• _TASK STATEMENT_
All entries should be copied exactly, none left out.

Source records
++++++
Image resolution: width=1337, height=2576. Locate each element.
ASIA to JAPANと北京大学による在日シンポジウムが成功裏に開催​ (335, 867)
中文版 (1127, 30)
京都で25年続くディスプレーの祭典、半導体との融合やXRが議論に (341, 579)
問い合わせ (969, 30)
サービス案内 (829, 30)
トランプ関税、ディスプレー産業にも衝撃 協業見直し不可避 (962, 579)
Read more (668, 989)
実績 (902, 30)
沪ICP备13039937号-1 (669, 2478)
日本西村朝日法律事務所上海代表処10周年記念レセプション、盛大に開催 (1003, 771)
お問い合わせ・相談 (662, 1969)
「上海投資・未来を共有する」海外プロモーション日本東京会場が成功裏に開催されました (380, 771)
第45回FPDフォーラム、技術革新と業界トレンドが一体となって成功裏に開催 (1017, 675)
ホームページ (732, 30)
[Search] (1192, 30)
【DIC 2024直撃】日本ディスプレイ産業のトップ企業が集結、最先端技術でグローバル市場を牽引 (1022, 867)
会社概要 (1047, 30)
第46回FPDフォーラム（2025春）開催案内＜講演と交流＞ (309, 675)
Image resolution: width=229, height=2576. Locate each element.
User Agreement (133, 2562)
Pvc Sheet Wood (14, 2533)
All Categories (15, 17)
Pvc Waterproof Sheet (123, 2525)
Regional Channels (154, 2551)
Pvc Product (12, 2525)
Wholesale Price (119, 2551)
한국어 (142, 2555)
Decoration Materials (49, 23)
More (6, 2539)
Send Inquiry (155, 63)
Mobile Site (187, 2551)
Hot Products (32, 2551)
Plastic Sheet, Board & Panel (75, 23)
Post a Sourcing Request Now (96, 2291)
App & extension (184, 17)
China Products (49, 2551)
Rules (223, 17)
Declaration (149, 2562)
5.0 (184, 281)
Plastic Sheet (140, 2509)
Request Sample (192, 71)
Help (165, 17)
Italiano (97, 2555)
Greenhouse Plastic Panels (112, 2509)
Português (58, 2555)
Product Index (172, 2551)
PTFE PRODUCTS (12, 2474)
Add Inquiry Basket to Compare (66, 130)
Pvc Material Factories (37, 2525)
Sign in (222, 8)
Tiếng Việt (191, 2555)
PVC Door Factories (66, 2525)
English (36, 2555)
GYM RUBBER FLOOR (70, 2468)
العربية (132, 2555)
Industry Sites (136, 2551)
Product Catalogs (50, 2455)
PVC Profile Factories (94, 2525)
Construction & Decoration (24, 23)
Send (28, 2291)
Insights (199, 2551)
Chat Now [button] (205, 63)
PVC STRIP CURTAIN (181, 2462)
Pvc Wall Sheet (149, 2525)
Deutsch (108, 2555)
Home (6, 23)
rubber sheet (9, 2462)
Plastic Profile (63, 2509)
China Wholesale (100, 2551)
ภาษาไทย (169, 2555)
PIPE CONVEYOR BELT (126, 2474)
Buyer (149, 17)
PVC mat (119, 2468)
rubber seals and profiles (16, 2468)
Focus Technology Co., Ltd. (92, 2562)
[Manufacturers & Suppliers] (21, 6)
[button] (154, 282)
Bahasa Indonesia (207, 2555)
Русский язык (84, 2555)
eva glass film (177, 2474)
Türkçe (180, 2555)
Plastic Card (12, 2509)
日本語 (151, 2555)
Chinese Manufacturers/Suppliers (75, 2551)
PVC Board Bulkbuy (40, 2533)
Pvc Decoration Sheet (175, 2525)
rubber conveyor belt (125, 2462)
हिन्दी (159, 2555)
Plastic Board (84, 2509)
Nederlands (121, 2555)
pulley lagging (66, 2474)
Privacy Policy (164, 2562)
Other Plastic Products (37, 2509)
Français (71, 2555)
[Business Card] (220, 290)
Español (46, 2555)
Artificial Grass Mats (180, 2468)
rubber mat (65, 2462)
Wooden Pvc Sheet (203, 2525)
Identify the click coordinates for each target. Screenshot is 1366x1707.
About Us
++++++
• _TASK ANSWER_
Image resolution: width=1337, height=2576. Locate each element.
ASIA to JAPANと北京大学による在日シンポジウムが成功裏に開催​ (335, 867)
中文版 (1127, 30)
京都で25年続くディスプレーの祭典、半導体との融合やXRが議論に (341, 579)
問い合わせ (969, 30)
サービス案内 (829, 30)
トランプ関税、ディスプレー産業にも衝撃 協業見直し不可避 (962, 579)
Read more (668, 989)
実績 (902, 30)
沪ICP备13039937号-1 (669, 2478)
日本西村朝日法律事務所上海代表処10周年記念レセプション、盛大に開催 (1003, 771)
お問い合わせ・相談 (662, 1969)
「上海投資・未来を共有する」海外プロモーション日本東京会場が成功裏に開催されました (380, 771)
第45回FPDフォーラム、技術革新と業界トレンドが一体となって成功裏に開催 (1017, 675)
ホームページ (732, 30)
[Search] (1192, 30)
【DIC 2024直撃】日本ディスプレイ産業のトップ企業が集結、最先端技術でグローバル市場を牽引 (1022, 867)
会社概要 (1047, 30)
第46回FPDフォーラム（2025春）開催案内＜講演と交流＞ (309, 675)
Image resolution: width=229, height=2576. Locate each element.
User Agreement (133, 2562)
Pvc Sheet Wood (14, 2533)
All Categories (15, 17)
Pvc Waterproof Sheet (123, 2525)
Regional Channels (154, 2551)
Pvc Product (12, 2525)
Wholesale Price (119, 2551)
한국어 (142, 2555)
Decoration Materials (49, 23)
More (6, 2539)
Send Inquiry (155, 63)
Mobile Site (187, 2551)
Hot Products (32, 2551)
Plastic Sheet, Board & Panel (75, 23)
Post a Sourcing Request Now (96, 2291)
App & extension (184, 17)
China Products (49, 2551)
Rules (223, 17)
Declaration (149, 2562)
5.0 (184, 281)
Plastic Sheet (140, 2509)
Request Sample (192, 71)
Help (165, 17)
Italiano (97, 2555)
Greenhouse Plastic Panels (112, 2509)
Português (58, 2555)
Product Index (172, 2551)
PTFE PRODUCTS (12, 2474)
Add Inquiry Basket to Compare (66, 130)
Pvc Material Factories (37, 2525)
Sign in (222, 8)
Tiếng Việt (191, 2555)
PVC Door Factories (66, 2525)
English (36, 2555)
GYM RUBBER FLOOR (70, 2468)
العربية (132, 2555)
Industry Sites (136, 2551)
Product Catalogs (50, 2455)
PVC Profile Factories (94, 2525)
Construction & Decoration (24, 23)
Send (28, 2291)
Insights (199, 2551)
Chat Now [button] (205, 63)
PVC STRIP CURTAIN (181, 2462)
Pvc Wall Sheet (149, 2525)
Deutsch (108, 2555)
Home (6, 23)
rubber sheet (9, 2462)
Plastic Profile (63, 2509)
China Wholesale (100, 2551)
ภาษาไทย (169, 2555)
PIPE CONVEYOR BELT (126, 2474)
Buyer (149, 17)
PVC mat (119, 2468)
rubber seals and profiles (16, 2468)
Focus Technology Co., Ltd. (92, 2562)
[Manufacturers & Suppliers] (21, 6)
[button] (154, 282)
Bahasa Indonesia (207, 2555)
Русский язык (84, 2555)
eva glass film (177, 2474)
Türkçe (180, 2555)
Plastic Card (12, 2509)
日本語 (151, 2555)
Chinese Manufacturers/Suppliers (75, 2551)
PVC Board Bulkbuy (40, 2533)
Pvc Decoration Sheet (175, 2525)
rubber conveyor belt (125, 2462)
हिन्दी (159, 2555)
Plastic Board (84, 2509)
Nederlands (121, 2555)
pulley lagging (66, 2474)
Privacy Policy (164, 2562)
Other Plastic Products (37, 2509)
Français (71, 2555)
[Business Card] (220, 290)
Español (46, 2555)
Artificial Grass Mats (180, 2468)
rubber mat (65, 2462)
Wooden Pvc Sheet (203, 2525)
Identify the click coordinates for each target. Screenshot is 1366x1707.
About Us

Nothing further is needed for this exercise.